Text block:
— Begin —

Today, the museum still has many of its original Victorian features, and like places such as the Sir John Soane's Museum in London, it is still dominated by the influence of its founder, who arranged many of the displays.
So it is perhaps ironic that the Natural History Museum, which was given the entire museum and its collection by the Rothschild family in 1938, has just announced that the Walter Rothschild name has been dropped and it will now be known as the Natural History Museum at Tring.
Museum director Teresa Wild says that while the new name should help to attract a larger and more diverse audience, the link with Rothschild will still be vitally important.
'Before, we had not done enough to celebrate Lord Rothschild, so there are now plans to do more,' she says. 'There will be a temporary exhibition on him that will open in July and will be used as the basis for a permanent gallery about him.'
There is certainly plenty of material for an exhibition on Rothschild, who was an eccentric figure. He kept animals in the grounds around the museum and in Tring Park, and his unusual pets included a wolf, dingo, kangaroos, kiwis and giant tortoises.
He had a particular passion for cassowaries - large, flightless birds from New Guinea and Australia - and kept 65 of them. Rothschild also liked zebras, and once drove a team of them into the forecourt of Buckingham Palace.
With about 120,000 visitors a year, the museum is by no means a small operation, although it might attract more people through the direct association with the Natural History Museum brand. There are two main parts - the public galleries and the enormous bird collection - as well as the Rothschild library.
One gallery is used for temporary exhibitions, while five others house an amazing array of natural history specimens in their original Victorian display cases. Many are examples of 19th-century taxidermy that some other museums have lost or put into storage.
The displays have been upgraded over the years, but the poses of many of the specimens have been kept, even though they don't all fit in with what we now know about animal behaviour.

— End —

Task list:
**A.** Reproduce everything in the Tring museum article from "He had a particular" down to "of Buckingham Palace.".
**B.** According to the Tring museum article, how many cassowaries did Rothschild keep?
**C.** Carry the Tring museum article forward from its last sentence.

Supplied entries:

— Begin —

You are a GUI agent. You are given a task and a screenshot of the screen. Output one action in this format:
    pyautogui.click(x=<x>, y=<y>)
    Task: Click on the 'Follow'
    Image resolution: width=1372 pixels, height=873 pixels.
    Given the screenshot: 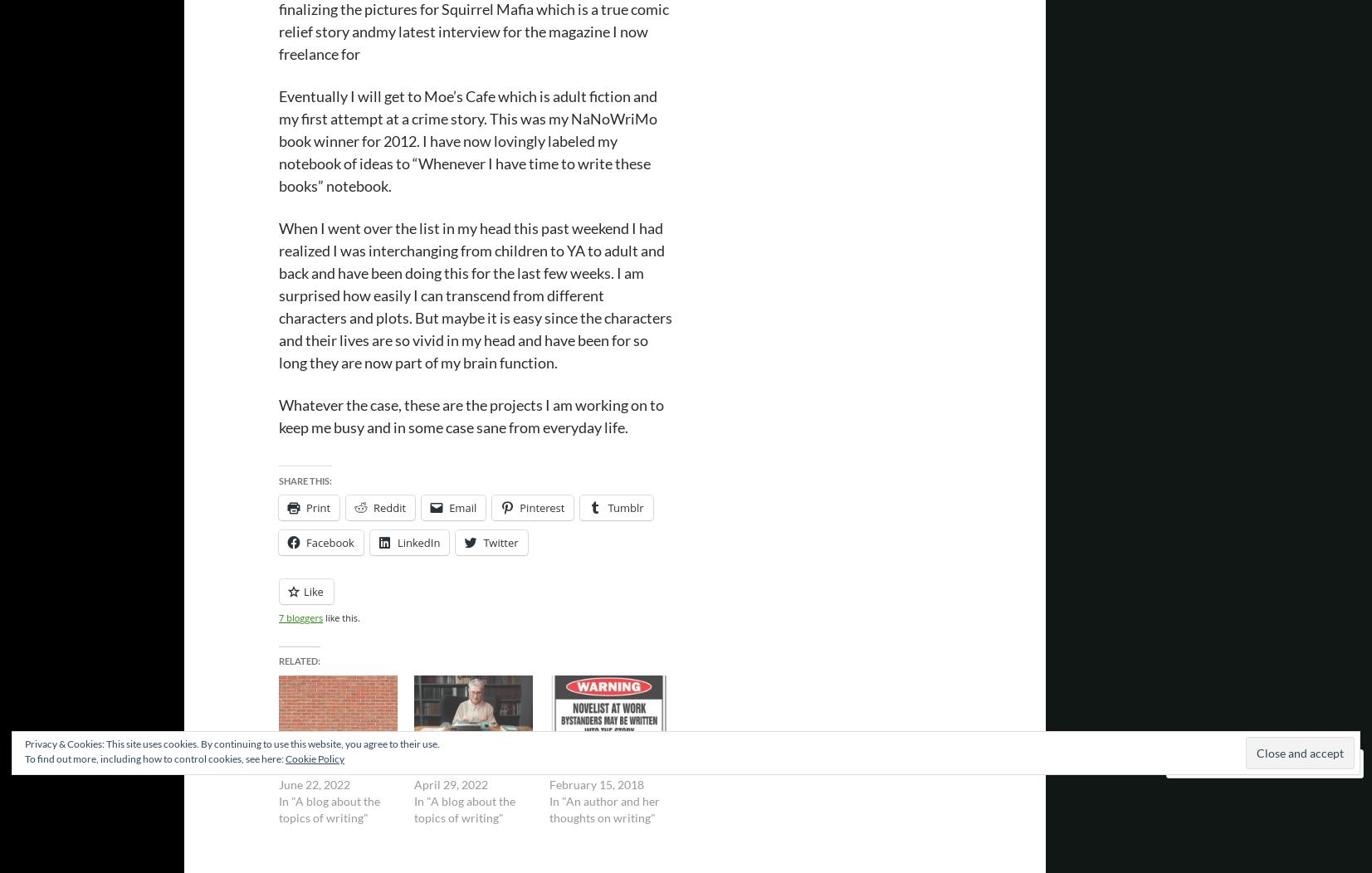 What is the action you would take?
    pyautogui.click(x=1288, y=763)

— End —

Task answers:
**A.**
He had a particular passion for cassowaries - large, flightless birds from New Guinea and Australia - and kept 65 of them. Rothschild also liked zebras, and once drove a team of them into the forecourt of Buckingham Palace.

**B.** 65

**C.**
A traditional approach has also been retained for much of the labelling, making it seem slightly dry to modern tastes, and some of the interpretation might struggle to inspire the families who form 90 per cent of visitors. But there are gallery trails for children that brighten up the experience and there are plans to expand these.
Also, a new museum guide will be published in the summer. The new guide and the trails might provide the chance to tell some of the fascinating stories that the staff at Tring know about the objects, such as the tales of the dressed fleas from Mexico, the mandrill that met president Roosevelt and the background to the largest object on display - a southern elephant seal.
But the public galleries, with their huge glass cases packed with weird and wonderful creatures, do enough on their own to inspire wonder for many visitors. When I was there, a woman came in with two children, stopped and said, 'Oh, my gosh - wow.'
The staff who care for the objects in the bird collection also have amazing stories to tell. This is the Natural History Museum's collection rather than Rothschild's, and moved to a purpose-built, four-storey building at Tring in the early 1970s. It includes about 700,000 bird skins, representing 95 per cent of known species, as well as eggs, specimens preserved in spirit, skeletons and nests.
The museum offers very limited tours of the bird collections to specialist groups, while researchers are the only others who have access to this world-renowned facility.
This means the public do not get the chance to gawp at a bird collected by Charles Darwin in the Galapagos Islands that has a label in his own handwriting, or to hear about how Marmite is used by conservators to encourage beetles to strip bird skeletons.
The museum might not be set up for constant behind-the-scenes tours, but it would be good if some of the stories found there could be made available to the public.
One change that could give more people the chance to visit is something that is out of the museum's hands - better public transport. With Tring station four miles away and no prospect of zebra-drawn carriages to bring people to the museum, car-users, local schools and Tring residents will remain the core audience.
It was a gift from his father, and coming from a family of merchant bankers, Rothschild Junior had the financial clout to amass a huge collection of natural history specimens, which were opened to the public as the Zoological Museum in Tring, Hertfordshire, in 1892.
Today, the museum still has many of its original Victorian features, and like places such as the Sir John Soane's Museum in London, it is still dominated by the influence of its founder, who arranged many of the displays.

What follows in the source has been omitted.